For one thing, ants are invading the house and walking off with all the cat food. They've made a little black trail of themselves from the back door, along the kitchen wall behind my grandmother's old high-boy, down one short step, and then across the tile to the cat food bowl. They have somehow managed to lift pieces of dry cat food — which in human terms would be like me and all my friends getting together to raise a gas station off its foundations and take it home with us — and drag them back toward the door.
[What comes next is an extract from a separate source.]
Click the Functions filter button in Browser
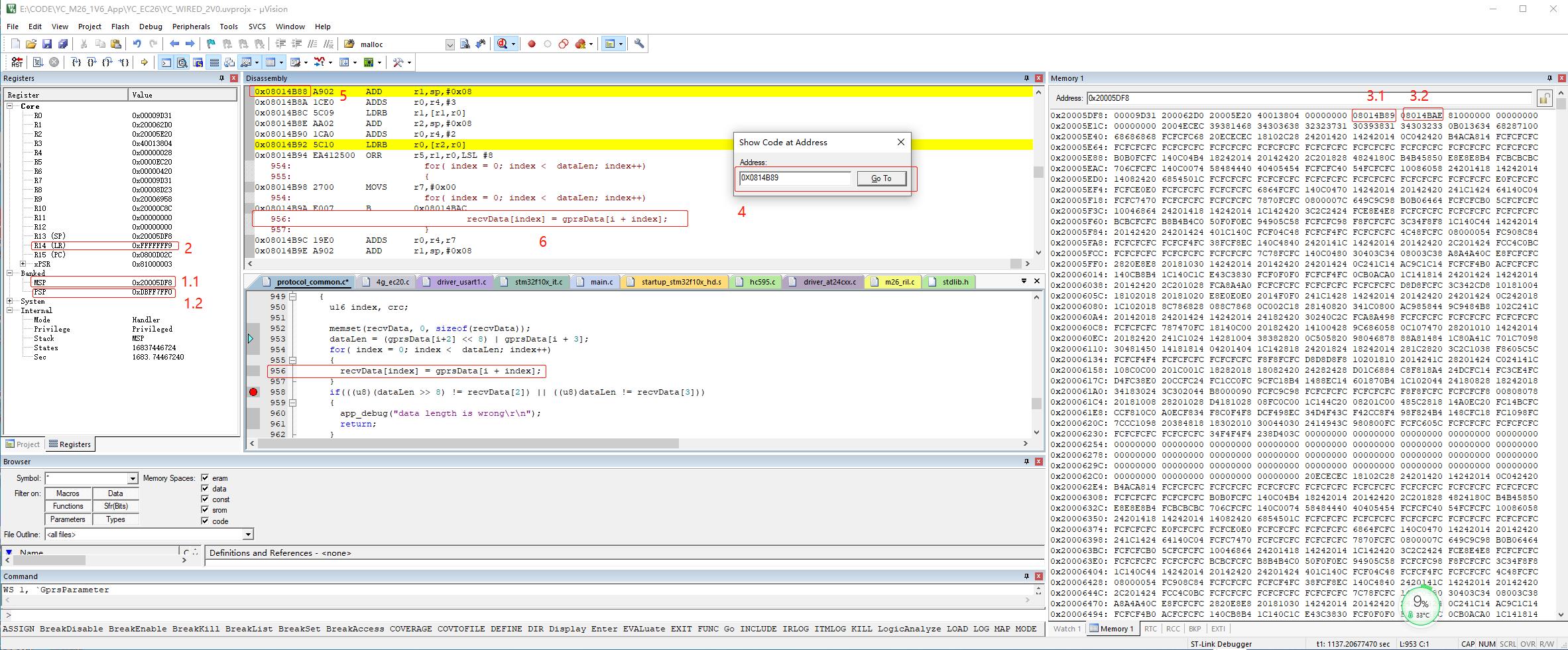tap(68, 505)
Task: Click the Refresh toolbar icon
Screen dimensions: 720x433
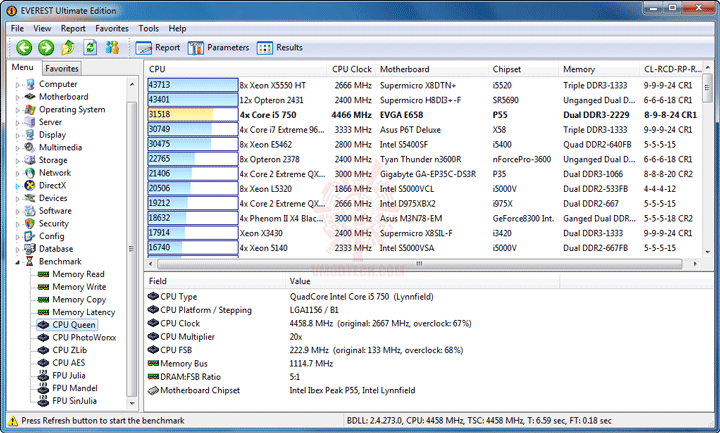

This is amazing, laudable, and revolting, all at the same time. But mostly what it is is expensive. I know this because every so often I've had to get an exterminator to spray the outside of the house. One trail of ants and some missing cat food I can handle, but it doesn't stop there. Unchecked, soon there will be ants crawling all over the ceiling, getting into the flour, the sugar, the yellow raisins — their writhing mass too horrible to contemplate.

And speaking of revolting, there's half a squirrel currently lying on the living room carpet. This used to be a whole squirrel, which, when the cat brought it in this morning, grossed me out so much I walked right out of the house and closed the door behind me, paced around in the driveway thinking that I just couldn't stand it any more, the way the cats are always bringing in gruesome things and there's no one here but me to cope. Bad enough to have to pick up cat barf that has little feet in it. Bad enough the sweet yellow and black feathers I keep finding under the bed, and the tidy piles of rodent intestines here and there.

I eventually went back inside where Gracie was crouching over her prize, picked up the squirrel by its beautiful gray tail, and threw it off the deck. I closed the doors and windows so she couldn't bring it back in. But then, you know how it is — I went about my day and it got sunny and I left the back door open and now here's the squirrel's nether half: tail, back legs and most of its torso with a gaping wide red hole at the top, making me want to puke. And I don't want to know what happened to the front half. I hope it's at least the same squirrel.

Most of the time I love the world, but right now I'm on Woody Allen's side: I am "at two" with nature. How am I supposed to get any writing done with battalions of ants crawling everywhere? It just makes me itch. And what if the cats bring in some godawful thing while I'm trying to teach poetry in the living room?

I need help. At least tell me how to get bloodstains off the carpet.